• **What to produce**
Please reproduce the entries in full. Keep every character the same.

[Start of Attachment]

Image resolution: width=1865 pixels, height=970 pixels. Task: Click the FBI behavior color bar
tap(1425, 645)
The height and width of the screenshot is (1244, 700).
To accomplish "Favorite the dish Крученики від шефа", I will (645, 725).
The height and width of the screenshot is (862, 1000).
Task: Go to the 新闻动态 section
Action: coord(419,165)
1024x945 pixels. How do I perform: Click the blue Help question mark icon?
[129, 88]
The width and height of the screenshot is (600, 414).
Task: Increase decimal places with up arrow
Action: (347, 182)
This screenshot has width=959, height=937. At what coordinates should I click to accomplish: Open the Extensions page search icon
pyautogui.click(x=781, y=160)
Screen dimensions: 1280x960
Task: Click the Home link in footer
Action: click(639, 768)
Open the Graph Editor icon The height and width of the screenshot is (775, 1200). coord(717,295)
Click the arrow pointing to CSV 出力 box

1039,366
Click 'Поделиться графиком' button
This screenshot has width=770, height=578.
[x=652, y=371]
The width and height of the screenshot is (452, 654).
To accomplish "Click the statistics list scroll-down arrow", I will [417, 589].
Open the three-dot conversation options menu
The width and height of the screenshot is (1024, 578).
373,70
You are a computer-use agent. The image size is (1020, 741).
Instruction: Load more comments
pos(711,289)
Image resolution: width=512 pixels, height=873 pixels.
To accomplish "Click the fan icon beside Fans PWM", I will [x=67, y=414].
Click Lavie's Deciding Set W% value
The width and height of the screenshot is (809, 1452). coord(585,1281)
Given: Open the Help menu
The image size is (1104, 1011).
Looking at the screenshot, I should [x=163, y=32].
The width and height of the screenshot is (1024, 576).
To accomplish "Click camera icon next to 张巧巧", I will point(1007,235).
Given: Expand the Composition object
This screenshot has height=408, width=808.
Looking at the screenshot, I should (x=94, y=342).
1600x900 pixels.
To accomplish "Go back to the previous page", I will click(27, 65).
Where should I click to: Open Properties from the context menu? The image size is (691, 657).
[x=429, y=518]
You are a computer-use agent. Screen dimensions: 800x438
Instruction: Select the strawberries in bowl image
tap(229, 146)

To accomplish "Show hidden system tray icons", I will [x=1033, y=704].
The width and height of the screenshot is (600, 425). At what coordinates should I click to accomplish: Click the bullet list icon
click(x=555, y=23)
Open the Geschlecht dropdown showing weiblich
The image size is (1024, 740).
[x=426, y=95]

[End of Attachment]

• **Expected answer**
Image resolution: width=1865 pixels, height=970 pixels. Task: Click the FBI behavior color bar
tap(1425, 645)
The height and width of the screenshot is (1244, 700).
To accomplish "Favorite the dish Крученики від шефа", I will (645, 725).
The height and width of the screenshot is (862, 1000).
Task: Go to the 新闻动态 section
Action: coord(419,165)
1024x945 pixels. How do I perform: Click the blue Help question mark icon?
[129, 88]
The width and height of the screenshot is (600, 414).
Task: Increase decimal places with up arrow
Action: (347, 182)
This screenshot has width=959, height=937. At what coordinates should I click to accomplish: Open the Extensions page search icon
pyautogui.click(x=781, y=160)
Screen dimensions: 1280x960
Task: Click the Home link in footer
Action: click(639, 768)
Open the Graph Editor icon The height and width of the screenshot is (775, 1200). coord(717,295)
Click the arrow pointing to CSV 出力 box

1039,366
Click 'Поделиться графиком' button
This screenshot has width=770, height=578.
[x=652, y=371]
The width and height of the screenshot is (452, 654).
To accomplish "Click the statistics list scroll-down arrow", I will [417, 589].
Open the three-dot conversation options menu
The width and height of the screenshot is (1024, 578).
373,70
You are a computer-use agent. The image size is (1020, 741).
Instruction: Load more comments
pos(711,289)
Image resolution: width=512 pixels, height=873 pixels.
To accomplish "Click the fan icon beside Fans PWM", I will [x=67, y=414].
Click Lavie's Deciding Set W% value
The width and height of the screenshot is (809, 1452). coord(585,1281)
Given: Open the Help menu
The image size is (1104, 1011).
Looking at the screenshot, I should [x=163, y=32].
The width and height of the screenshot is (1024, 576).
To accomplish "Click camera icon next to 张巧巧", I will point(1007,235).
Given: Expand the Composition object
This screenshot has height=408, width=808.
Looking at the screenshot, I should (x=94, y=342).
1600x900 pixels.
To accomplish "Go back to the previous page", I will click(27, 65).
Where should I click to: Open Properties from the context menu? The image size is (691, 657).
[x=429, y=518]
You are a computer-use agent. Screen dimensions: 800x438
Instruction: Select the strawberries in bowl image
tap(229, 146)

To accomplish "Show hidden system tray icons", I will [x=1033, y=704].
The width and height of the screenshot is (600, 425). At what coordinates should I click to accomplish: Click the bullet list icon
click(x=555, y=23)
Open the Geschlecht dropdown showing weiblich
The image size is (1024, 740).
[x=426, y=95]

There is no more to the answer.